Another system is the behind-the-wall, ducted system—often tied to an air- or water-source heat pump. A ducted system is beneficial in that it delivers air more quietly and with a more gentle air-distribution pattern, as opposed to the direct blowing experienced with through-wall systems. Energy efficiency is also greater with a heat-pump system than with the through-wall option.

On the downside, however, space limitations in existing facilities can restrict the use of ducted systems, as can the added cost involved in increased ceiling heights in new facilities. In addition, the initial cost—particularly for installing ground-source systems—remains higher.

"A lot of providers can't get over the first cost," says Gary Hartfield, AIA, a project manager for RTKL's Dallas office. "But with the help of utility incentives, the payback is enough to offset debt coverage, and they'll do it."

Given the choice, most engineers would install a remotely piped chilled-water system. Not only does this system provide the most comfort for residents, but it is also the most energy-efficient of all the options. In addition, having a remote mechanical room means that all maintenance and operation is performed away from the residents, reducing disturbances.

Unfortunately, other factors limit use of this system type. While economical over the life of the system, a central chilled-water plant has the highest first cost of the options discussed—at times accounting for as much as 25 percent of a project's cost. The system is also better suited for campus-style developments like CCRCs—with multiple resident apartments along with a large number of assisted-living facilities and long-term, critical-care patients—rather than smaller-scale projects. But one of the biggest disqualifying factors for this type of system is the sophisticated maintenance it requires.

"A central plant with a water tower on the roof may be the most economical choice from an efficiency standpoint, but if you don't have the people to maintain it properly, the efficiency decreases tremendously," says Steven Ruiz, AIA, Beery, Rio & Associates, Springfield, Va.

"In some cases, it's simply easier to have four or five extra packaged units stored on site," Murray adds. "When one goes out, you take it out for repair and put another one in. In the end, our 'bag of tricks' is pretty limited."

What, then, can engineers do to improve system design? At present, select the highest-efficiency and easy-to-maintain systems within the classes of equipment being used.

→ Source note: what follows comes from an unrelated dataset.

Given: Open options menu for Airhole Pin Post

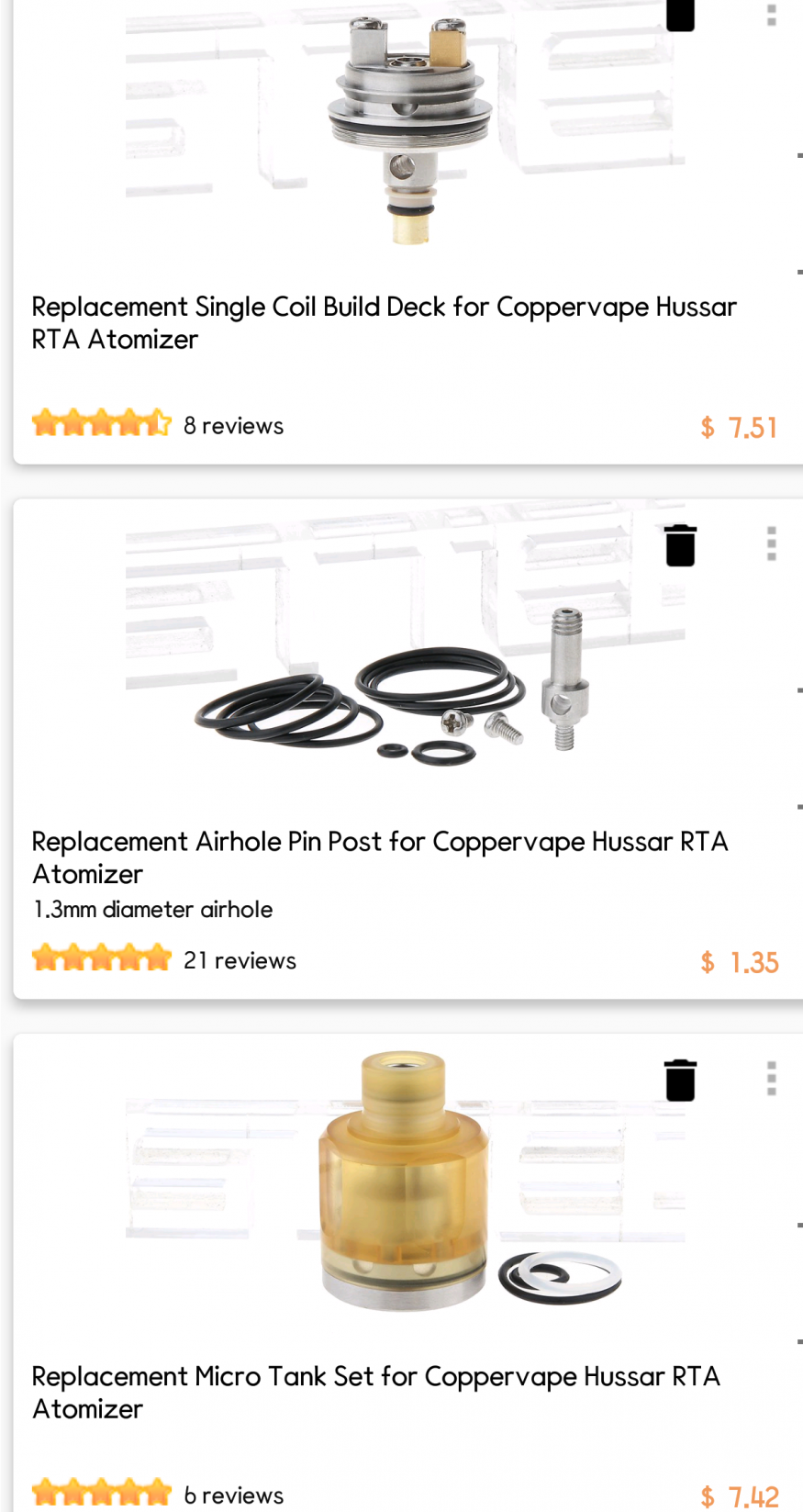Looking at the screenshot, I should (x=772, y=543).
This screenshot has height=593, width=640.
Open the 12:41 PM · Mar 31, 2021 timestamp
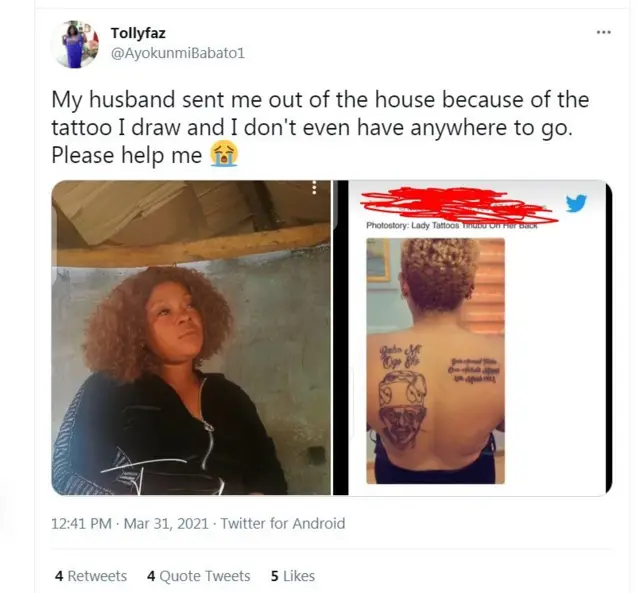pyautogui.click(x=130, y=523)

"We really need things to settle down on the health-care side of the issue," says McMullin of Gresham, Smith and Partners. "If institutions can't predict what they're going to be paid [for medical costs], then they're less likely to commit money to long-term solutions. Yes, they want to minimize the cost of utility consumption, but it's more likely they'll want to minimize the length of time their capital is exposed."

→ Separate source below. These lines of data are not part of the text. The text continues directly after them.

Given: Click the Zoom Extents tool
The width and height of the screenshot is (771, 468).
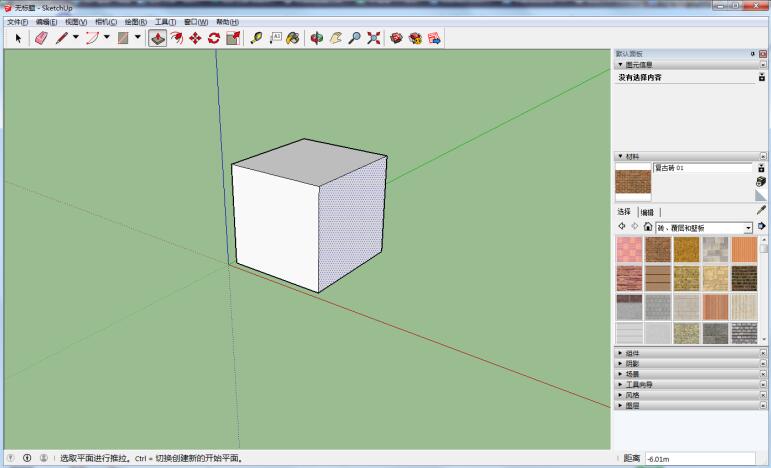Looking at the screenshot, I should click(x=373, y=38).
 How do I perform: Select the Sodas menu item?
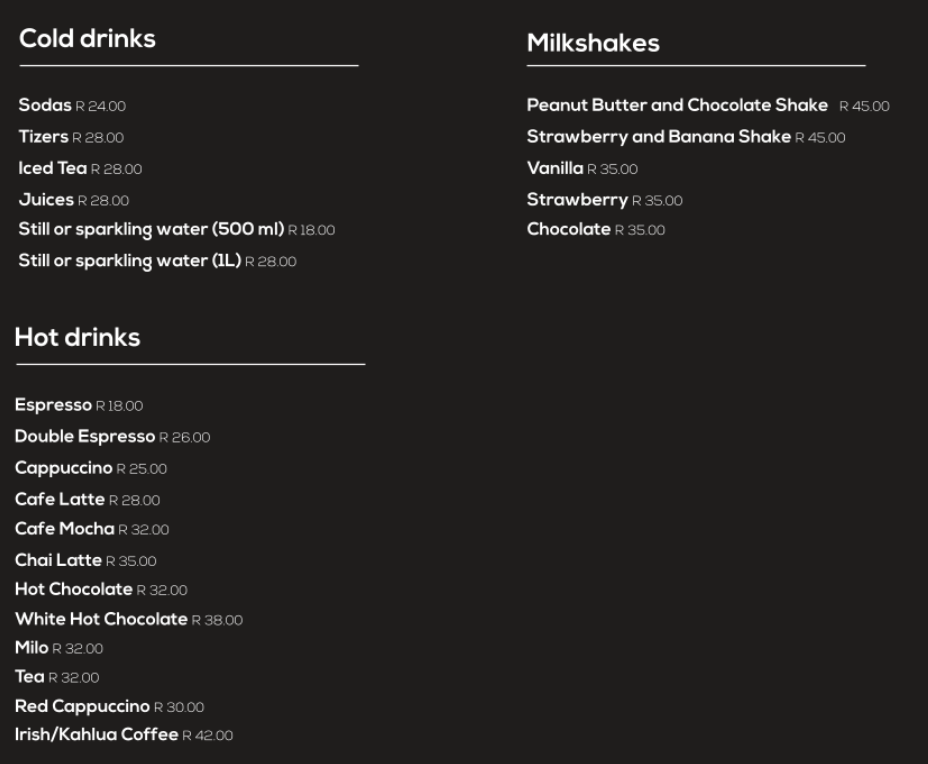click(x=45, y=105)
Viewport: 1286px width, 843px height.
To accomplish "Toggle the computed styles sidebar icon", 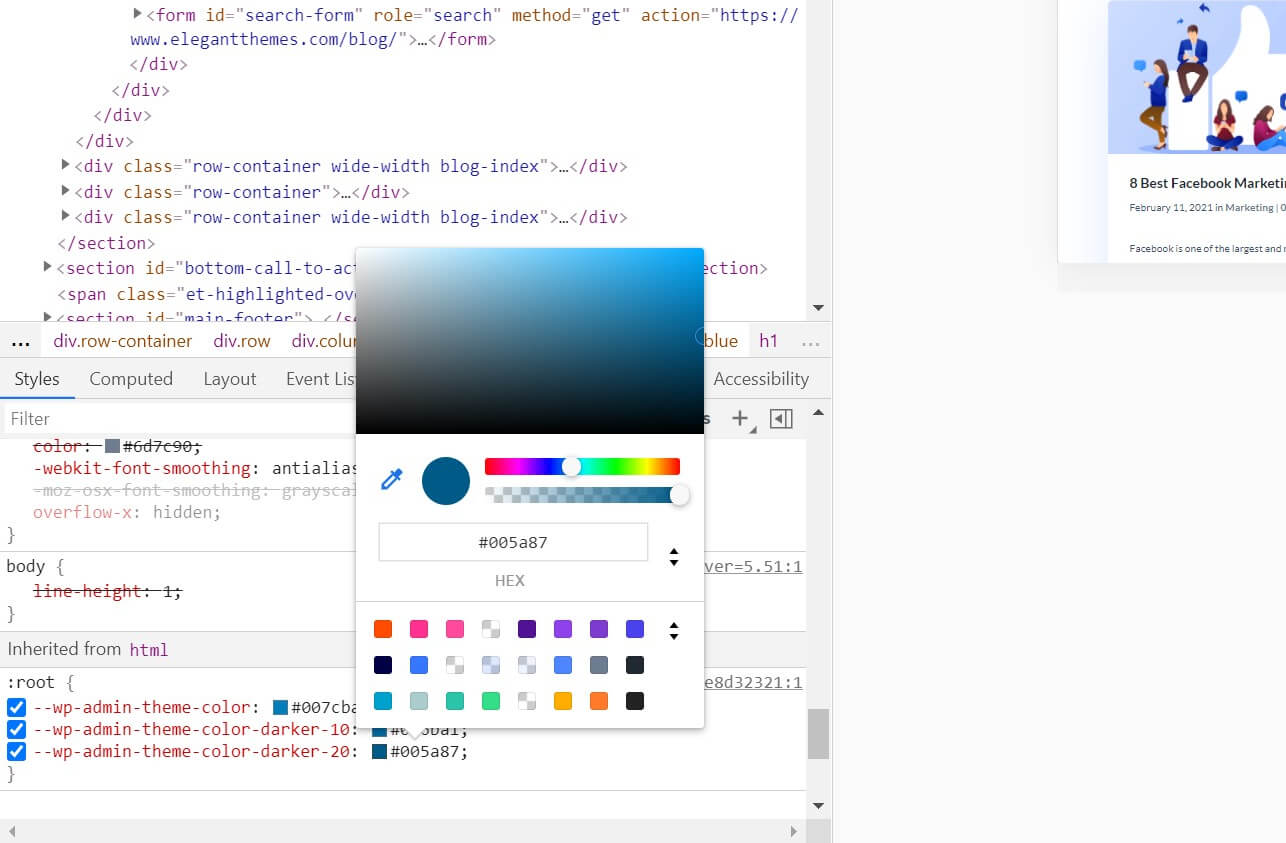I will pos(781,419).

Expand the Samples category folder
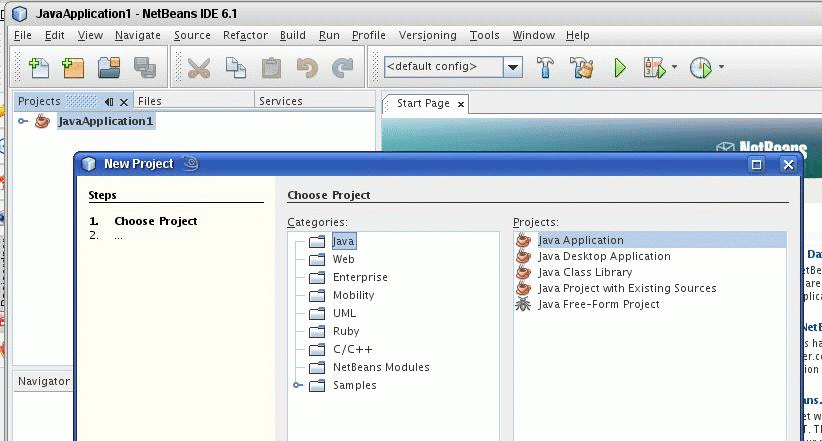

Bigger changes in system design are on the horizon, however, as a result of changes in the resident population, according to RTKL's Hartfield. "The average age of people living in senior facilities is dropping," Hartfield says. "People are moving in at 65, when they're mobile and can play golf. As a result, they're going to be paying living expenses for a longer time, and they're going to have to manage their money. Residents will become more demanding, and systems will have to become more flexible and more efficient."